David Galloway, vice president of the not-for-profit group of local design professionals, told aldermen he hoped the charette process — which would be limited to professional members of the organization — could be completed by the end of this month.
The zoning for the property currently would allow an eight story apartment building with up to four additional levels of parking.
The city has sought office development for the site, in hopes of bringing more customers to downtown businesses as well as getting several million dollars for the sale of the property.
But a city-imposed condition that the developer replace the existing 74 parking spaces on the site as well as provide parking for the new office tenants — despite the city owning an underutilized parking garage across the street — proved impossible for the chosen developer meet within the height and bulk limits aldermen were willing to consider.
And opposition from neighbors led to a stalemate in which there weren’t enough Council votes available to reach the supermajority needed to approve a zoning change required for the office use.
Further complicating the issue is the presence of historically-significant low-rise buildings on either side of the property, although the site is within a few hundred feet of two of the city’s tallest buildngs.
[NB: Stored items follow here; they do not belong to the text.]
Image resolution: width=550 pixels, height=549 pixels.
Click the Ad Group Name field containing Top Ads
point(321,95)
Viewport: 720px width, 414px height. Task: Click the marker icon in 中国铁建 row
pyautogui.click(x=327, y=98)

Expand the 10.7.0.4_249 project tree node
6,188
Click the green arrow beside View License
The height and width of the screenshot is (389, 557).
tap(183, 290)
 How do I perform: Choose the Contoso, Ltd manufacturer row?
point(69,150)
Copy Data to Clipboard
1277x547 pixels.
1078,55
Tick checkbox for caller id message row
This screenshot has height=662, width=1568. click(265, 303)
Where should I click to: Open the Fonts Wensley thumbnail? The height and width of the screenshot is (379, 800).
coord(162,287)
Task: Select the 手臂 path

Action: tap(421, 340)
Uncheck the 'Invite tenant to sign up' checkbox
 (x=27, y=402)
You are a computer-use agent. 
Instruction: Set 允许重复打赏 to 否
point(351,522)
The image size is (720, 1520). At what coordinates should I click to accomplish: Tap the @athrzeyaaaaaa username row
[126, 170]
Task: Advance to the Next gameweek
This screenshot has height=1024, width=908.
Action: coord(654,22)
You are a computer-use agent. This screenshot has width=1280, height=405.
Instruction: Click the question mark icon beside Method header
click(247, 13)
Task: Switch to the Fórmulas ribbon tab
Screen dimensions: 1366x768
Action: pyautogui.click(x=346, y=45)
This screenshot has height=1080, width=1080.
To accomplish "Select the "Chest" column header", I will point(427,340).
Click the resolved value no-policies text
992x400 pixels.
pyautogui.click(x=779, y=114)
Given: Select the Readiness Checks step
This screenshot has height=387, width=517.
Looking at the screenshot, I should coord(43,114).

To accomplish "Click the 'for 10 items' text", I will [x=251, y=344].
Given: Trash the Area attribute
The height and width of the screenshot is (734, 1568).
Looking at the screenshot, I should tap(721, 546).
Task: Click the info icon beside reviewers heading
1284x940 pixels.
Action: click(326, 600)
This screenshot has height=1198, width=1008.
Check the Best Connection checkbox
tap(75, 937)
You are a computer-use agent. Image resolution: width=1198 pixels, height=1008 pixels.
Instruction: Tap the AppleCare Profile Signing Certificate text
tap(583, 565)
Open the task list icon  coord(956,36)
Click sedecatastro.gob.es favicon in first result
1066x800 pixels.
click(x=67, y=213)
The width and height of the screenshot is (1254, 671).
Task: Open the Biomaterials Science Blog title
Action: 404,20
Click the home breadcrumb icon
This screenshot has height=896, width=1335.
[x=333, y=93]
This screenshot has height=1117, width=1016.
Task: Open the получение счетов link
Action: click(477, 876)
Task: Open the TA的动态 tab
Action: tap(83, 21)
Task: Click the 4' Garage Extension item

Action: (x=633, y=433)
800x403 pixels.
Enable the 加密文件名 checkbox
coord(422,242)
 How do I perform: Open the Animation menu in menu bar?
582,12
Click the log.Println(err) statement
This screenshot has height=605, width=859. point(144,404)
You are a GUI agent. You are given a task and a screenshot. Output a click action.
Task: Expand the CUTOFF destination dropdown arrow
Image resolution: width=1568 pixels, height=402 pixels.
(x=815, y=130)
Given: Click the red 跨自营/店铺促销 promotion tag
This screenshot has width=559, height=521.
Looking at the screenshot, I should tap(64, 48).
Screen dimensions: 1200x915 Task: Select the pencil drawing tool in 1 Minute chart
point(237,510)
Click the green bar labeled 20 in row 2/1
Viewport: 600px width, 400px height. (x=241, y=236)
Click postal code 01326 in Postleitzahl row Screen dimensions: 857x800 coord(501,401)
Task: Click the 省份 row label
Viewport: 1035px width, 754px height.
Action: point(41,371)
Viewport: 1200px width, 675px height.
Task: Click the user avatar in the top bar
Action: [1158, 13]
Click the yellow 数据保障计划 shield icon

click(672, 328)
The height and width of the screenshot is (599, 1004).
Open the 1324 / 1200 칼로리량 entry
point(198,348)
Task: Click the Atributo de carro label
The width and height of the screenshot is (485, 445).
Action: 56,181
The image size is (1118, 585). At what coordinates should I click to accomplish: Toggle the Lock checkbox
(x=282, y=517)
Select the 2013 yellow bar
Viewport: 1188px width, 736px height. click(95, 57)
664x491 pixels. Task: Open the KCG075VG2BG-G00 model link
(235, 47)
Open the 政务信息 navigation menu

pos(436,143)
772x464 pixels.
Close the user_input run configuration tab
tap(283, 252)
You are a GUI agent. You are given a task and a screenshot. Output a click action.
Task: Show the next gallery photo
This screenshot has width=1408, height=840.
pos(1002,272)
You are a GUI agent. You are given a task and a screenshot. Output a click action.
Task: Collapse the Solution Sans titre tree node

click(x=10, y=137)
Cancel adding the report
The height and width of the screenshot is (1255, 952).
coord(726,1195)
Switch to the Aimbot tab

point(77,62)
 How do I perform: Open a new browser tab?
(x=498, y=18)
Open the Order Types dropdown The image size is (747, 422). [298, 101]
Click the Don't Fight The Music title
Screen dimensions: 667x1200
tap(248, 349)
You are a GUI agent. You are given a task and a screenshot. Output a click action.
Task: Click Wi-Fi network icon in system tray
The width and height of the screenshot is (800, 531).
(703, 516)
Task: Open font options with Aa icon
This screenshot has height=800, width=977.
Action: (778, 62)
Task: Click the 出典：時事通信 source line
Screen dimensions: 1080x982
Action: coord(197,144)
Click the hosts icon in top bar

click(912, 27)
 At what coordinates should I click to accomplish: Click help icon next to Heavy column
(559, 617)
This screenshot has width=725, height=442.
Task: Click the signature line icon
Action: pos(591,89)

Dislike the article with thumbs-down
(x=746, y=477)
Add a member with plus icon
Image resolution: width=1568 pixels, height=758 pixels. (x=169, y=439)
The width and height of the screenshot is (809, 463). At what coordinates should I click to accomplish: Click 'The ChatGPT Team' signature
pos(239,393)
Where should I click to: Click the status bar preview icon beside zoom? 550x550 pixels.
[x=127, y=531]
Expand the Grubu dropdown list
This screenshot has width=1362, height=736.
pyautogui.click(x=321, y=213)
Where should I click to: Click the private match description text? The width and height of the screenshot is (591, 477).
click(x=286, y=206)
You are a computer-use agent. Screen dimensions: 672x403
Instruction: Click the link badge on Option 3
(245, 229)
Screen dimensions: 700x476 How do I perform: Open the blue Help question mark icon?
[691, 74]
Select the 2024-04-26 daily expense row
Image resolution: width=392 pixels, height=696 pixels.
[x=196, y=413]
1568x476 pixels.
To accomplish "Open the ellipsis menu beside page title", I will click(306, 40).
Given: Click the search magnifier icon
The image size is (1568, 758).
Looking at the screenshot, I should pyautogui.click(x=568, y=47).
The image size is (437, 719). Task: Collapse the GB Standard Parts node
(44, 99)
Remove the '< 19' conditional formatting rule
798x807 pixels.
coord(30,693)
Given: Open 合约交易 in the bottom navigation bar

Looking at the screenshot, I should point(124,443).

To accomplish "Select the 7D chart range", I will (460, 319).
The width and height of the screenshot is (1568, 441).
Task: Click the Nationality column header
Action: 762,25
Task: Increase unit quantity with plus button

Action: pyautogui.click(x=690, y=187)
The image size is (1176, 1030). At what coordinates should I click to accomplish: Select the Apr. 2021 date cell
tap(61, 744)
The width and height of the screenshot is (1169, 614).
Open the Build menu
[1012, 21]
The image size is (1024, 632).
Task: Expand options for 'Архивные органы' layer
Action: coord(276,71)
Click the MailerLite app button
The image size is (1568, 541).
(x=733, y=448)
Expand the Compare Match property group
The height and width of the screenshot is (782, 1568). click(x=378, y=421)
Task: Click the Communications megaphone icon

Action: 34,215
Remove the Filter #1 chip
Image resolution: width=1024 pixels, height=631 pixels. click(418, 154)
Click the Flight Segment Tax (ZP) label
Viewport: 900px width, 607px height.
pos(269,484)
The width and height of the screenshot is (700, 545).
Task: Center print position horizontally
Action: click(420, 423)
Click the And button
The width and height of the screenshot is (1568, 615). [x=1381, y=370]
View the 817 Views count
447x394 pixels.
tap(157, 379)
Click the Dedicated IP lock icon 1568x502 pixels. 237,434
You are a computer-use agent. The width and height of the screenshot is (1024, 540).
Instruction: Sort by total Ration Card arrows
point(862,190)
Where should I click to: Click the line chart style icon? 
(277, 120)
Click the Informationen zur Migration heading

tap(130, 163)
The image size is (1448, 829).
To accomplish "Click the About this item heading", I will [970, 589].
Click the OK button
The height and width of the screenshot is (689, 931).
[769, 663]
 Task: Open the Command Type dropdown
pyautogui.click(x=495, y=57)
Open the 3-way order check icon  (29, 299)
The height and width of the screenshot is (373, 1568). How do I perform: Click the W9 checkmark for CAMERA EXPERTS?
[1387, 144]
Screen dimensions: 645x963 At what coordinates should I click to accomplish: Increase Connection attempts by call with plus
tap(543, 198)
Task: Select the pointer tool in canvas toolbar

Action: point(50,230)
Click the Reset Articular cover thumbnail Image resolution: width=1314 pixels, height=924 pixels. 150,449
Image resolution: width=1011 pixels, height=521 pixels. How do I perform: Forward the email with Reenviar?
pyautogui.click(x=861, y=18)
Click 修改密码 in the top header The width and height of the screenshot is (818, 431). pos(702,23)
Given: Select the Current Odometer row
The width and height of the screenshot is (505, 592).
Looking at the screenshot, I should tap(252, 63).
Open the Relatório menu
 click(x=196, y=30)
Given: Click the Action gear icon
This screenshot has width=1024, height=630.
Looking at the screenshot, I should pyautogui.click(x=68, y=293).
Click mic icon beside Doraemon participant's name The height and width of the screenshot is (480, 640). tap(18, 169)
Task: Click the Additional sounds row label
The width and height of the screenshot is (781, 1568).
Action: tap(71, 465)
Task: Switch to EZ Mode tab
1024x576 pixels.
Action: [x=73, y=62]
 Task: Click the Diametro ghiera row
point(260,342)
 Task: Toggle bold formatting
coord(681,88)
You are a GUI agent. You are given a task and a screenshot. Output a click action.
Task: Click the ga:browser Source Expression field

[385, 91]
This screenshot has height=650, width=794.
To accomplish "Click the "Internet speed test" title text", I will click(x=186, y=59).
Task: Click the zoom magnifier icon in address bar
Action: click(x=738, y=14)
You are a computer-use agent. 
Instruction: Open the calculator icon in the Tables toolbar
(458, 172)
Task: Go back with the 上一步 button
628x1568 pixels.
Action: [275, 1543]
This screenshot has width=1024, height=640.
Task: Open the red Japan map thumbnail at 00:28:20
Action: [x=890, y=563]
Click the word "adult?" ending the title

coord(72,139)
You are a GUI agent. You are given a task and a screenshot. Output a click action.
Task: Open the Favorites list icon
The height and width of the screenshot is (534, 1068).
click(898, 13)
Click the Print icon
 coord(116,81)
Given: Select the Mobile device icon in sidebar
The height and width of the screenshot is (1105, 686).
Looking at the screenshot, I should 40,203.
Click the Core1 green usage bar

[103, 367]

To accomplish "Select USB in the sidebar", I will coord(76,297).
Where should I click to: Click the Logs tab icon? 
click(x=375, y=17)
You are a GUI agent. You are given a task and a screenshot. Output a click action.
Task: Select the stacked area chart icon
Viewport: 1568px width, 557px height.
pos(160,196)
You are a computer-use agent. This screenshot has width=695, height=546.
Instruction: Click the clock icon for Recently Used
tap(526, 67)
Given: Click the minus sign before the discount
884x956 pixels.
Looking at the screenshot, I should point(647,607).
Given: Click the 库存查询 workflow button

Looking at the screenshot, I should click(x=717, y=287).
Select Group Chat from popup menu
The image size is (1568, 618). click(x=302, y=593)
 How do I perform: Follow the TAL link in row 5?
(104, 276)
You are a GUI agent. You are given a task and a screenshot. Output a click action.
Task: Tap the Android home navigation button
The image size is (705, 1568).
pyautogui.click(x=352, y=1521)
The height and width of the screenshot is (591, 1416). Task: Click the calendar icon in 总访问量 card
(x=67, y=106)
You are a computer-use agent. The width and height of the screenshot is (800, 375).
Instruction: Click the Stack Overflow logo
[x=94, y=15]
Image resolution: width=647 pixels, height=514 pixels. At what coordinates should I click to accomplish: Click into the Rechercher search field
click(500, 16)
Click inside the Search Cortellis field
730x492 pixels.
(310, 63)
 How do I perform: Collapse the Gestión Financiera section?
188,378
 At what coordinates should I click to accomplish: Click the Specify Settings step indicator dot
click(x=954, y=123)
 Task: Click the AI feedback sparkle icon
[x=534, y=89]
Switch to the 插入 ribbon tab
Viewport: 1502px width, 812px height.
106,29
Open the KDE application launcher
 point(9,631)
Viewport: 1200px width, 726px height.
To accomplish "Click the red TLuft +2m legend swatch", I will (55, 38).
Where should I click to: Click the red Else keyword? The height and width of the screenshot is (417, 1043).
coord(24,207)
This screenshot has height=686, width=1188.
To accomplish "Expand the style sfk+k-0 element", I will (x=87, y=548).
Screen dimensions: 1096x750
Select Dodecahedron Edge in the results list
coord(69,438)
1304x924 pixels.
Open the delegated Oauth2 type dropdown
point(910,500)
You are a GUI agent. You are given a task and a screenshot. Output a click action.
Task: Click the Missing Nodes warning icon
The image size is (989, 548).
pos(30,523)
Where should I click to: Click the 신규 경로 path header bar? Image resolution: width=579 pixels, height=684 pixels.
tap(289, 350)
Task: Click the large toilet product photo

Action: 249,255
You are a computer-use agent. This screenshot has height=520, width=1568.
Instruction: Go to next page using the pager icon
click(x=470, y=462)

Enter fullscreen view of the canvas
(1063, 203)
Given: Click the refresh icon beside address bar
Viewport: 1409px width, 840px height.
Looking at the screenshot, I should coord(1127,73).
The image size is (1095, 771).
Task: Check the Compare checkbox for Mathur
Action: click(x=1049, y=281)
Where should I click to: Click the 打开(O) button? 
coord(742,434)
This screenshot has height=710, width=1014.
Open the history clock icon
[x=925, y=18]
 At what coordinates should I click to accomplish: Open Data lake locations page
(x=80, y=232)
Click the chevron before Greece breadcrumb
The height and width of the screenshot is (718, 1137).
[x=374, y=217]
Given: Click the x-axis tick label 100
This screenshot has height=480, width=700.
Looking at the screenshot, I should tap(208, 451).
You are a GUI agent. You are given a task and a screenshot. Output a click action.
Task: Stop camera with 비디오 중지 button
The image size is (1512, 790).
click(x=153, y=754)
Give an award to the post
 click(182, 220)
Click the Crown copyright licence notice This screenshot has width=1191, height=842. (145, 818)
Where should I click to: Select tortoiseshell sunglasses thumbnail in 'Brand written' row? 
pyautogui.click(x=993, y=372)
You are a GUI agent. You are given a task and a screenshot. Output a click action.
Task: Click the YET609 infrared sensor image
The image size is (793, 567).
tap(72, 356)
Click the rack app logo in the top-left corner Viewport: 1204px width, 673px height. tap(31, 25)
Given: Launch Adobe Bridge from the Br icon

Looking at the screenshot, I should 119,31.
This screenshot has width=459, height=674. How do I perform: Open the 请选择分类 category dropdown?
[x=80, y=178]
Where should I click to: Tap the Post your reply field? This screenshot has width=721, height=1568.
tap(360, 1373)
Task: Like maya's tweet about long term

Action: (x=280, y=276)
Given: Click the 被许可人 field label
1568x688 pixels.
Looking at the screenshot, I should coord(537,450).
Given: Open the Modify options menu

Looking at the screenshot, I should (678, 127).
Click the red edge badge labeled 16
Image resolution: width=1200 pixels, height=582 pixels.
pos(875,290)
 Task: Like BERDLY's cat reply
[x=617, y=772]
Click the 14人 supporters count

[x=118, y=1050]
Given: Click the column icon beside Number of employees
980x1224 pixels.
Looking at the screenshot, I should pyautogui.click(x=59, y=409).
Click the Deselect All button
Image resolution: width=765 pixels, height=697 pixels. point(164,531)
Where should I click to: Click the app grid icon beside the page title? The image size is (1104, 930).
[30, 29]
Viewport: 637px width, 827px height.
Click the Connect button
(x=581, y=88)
With some residents preferring to keep the surface parking lot rather than see anything built there, and others suggesting solutions unlikely to generate sufficient revenue to cover their costs — like a women’s history park atop an underground parking garage — the Design Evanston members will face a challenging task trying to harmonize all the clashing goals.
It’s also unclear whether they can come up with a concept that any developer would consider profitable enough to be worth paying for the privilege of going through Evanston’s challenging development approval process to win the right to build.